Opening scene
Hippolytus wanders about the altar of Artemis.
Hippolytus
Artemis plays a perpetual game with herself. Dionysios is engaging her in his pulling her from herself, in his seducing and encouraging her to elude herself, to confound herself, to dance through herself. Dionysios compells her to the dance. She finds she can only scoff at the nebula she perpertually made of herself, to dare this nebula to overwhelm herself. A dance was a dare. She would dance against herself.
I wonder, was it by the arts of Dionysious that Artemis compelled my convictions toward her own worship. Dionysious who renders the distinction beteween god and mortal into irrevocable confusion. I believe I’ve come to confuse myself for a god, as I now fail to percieve their identifying traits. This much I can identify: Gods and Goddesses are exposed to my vision as dancing beings, as beings defined by the condtions of their physicality. Has Artemis deigned to make me into the dancing soul of Greece? I believe she wonders if she can base herself upon the complex architecture of dance, upon the architecture of perpetual elusiveness.
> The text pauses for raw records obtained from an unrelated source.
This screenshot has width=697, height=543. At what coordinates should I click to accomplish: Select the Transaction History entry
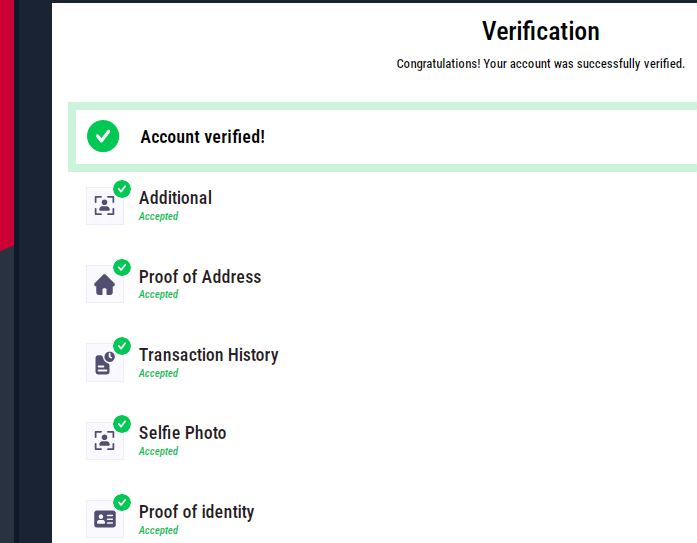[208, 355]
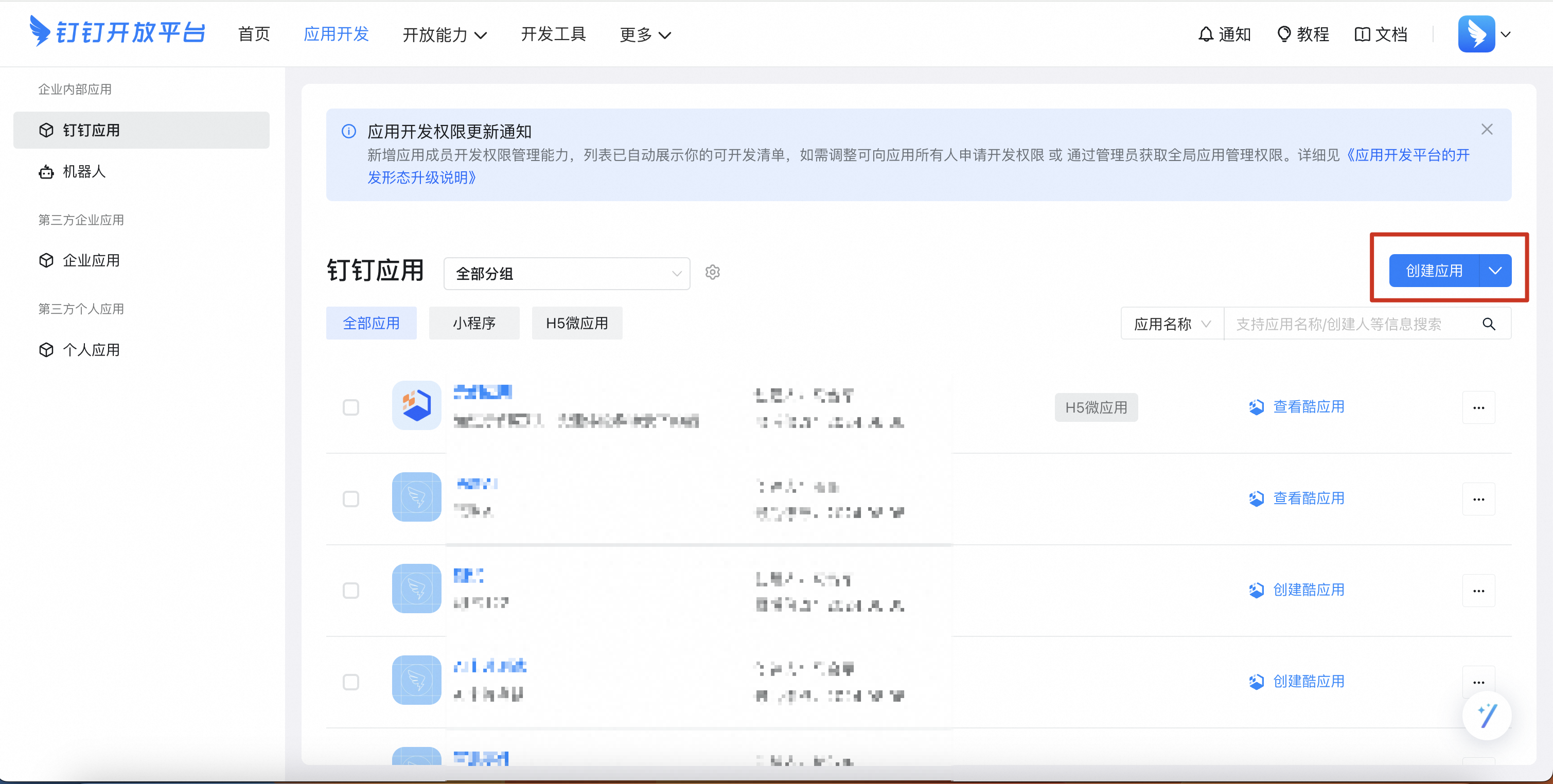Click the first 查看酷应用 link
Image resolution: width=1553 pixels, height=784 pixels.
pyautogui.click(x=1308, y=407)
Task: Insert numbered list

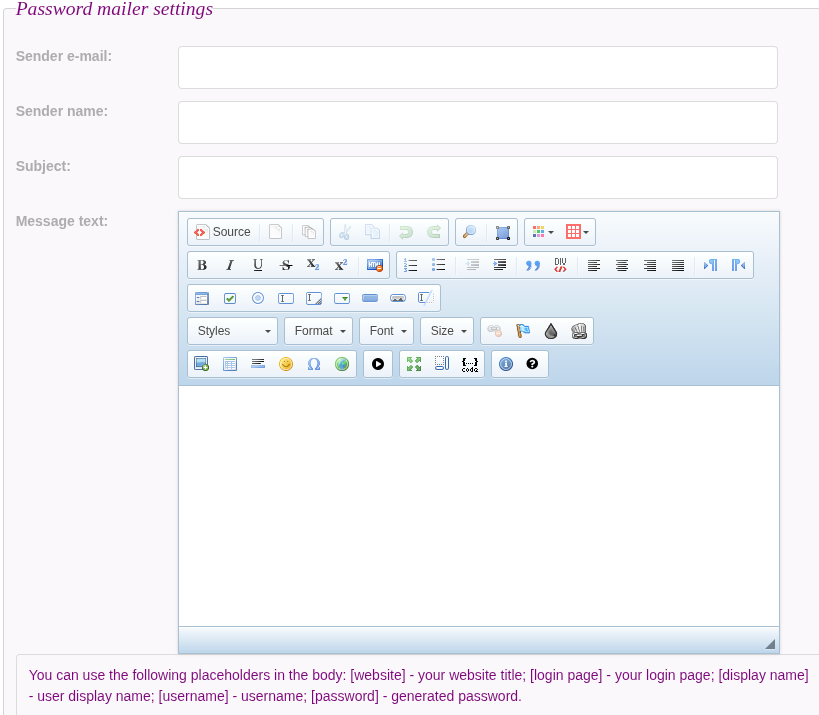Action: (411, 265)
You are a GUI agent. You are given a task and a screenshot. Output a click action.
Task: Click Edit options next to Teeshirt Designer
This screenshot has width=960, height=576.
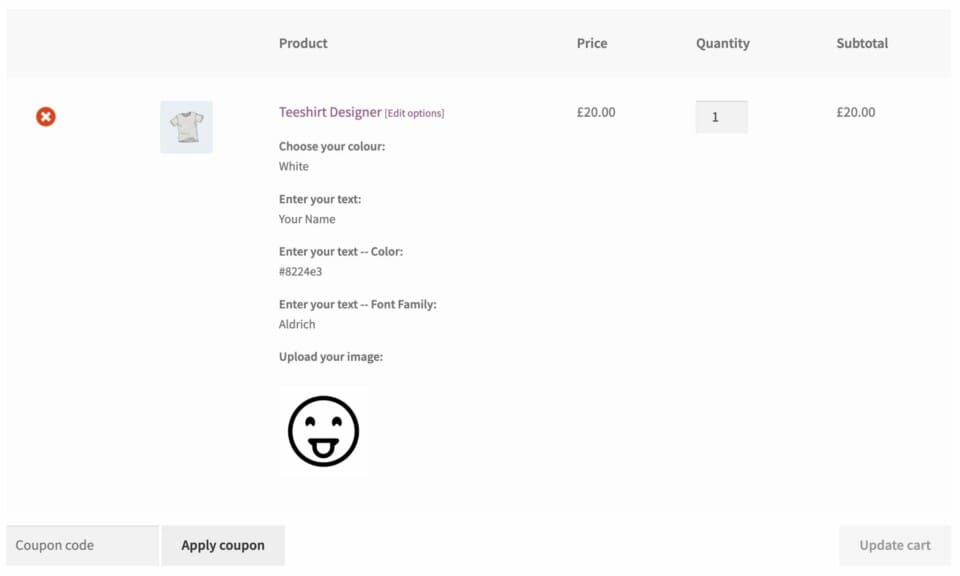coord(416,113)
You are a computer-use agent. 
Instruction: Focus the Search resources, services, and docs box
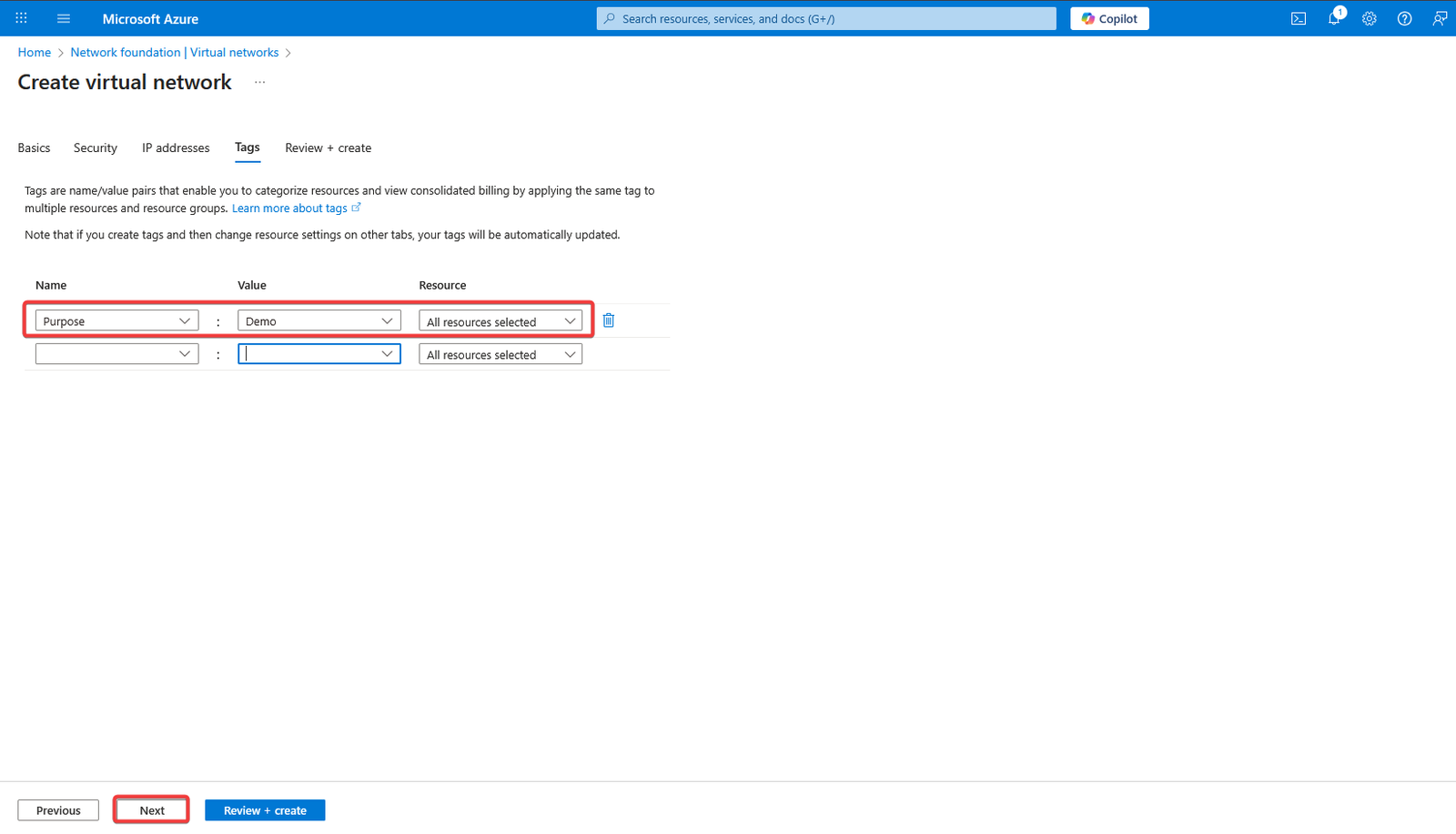[826, 18]
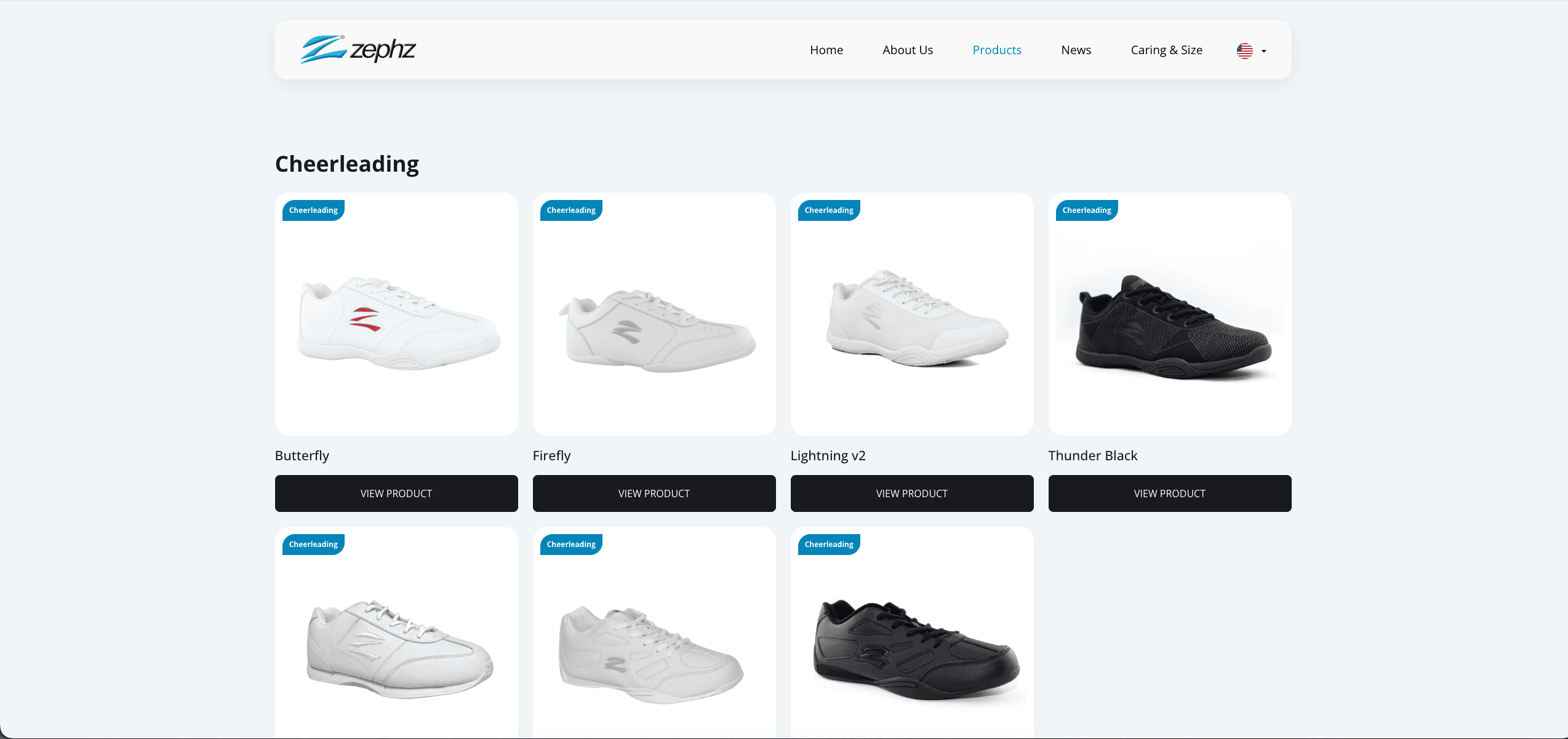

Can she build her psyche of the nature and methods of dance, can one’s psyche be built upon its principles. Artemis is a master of all connoted sin, of all aftereffects of shadows, all connoting shades.
Artemis is the dancing goddess of Dionysian revelry, her dance is a revelry of self-conscious sin. She is the consummate mimic. She is the gamely, silly-mannered physical analogue of all that is insubstantial in her, impalpable to cognizance. By physical dance she penetrates her path through all her nebulous being.
Artemis has physicalized me into something disembodied from my family. She has made me believe myself as a body of godhood. She has made me persuaded of my physical acquaintanceship with gods. She has made me feel my own physical godhood. Somehow it is a mortal’s dealing with a god that is brought to one level with her, gods and mortals as common acquaintances. Gods and Goddesses are become physical to me, robust, boisturous.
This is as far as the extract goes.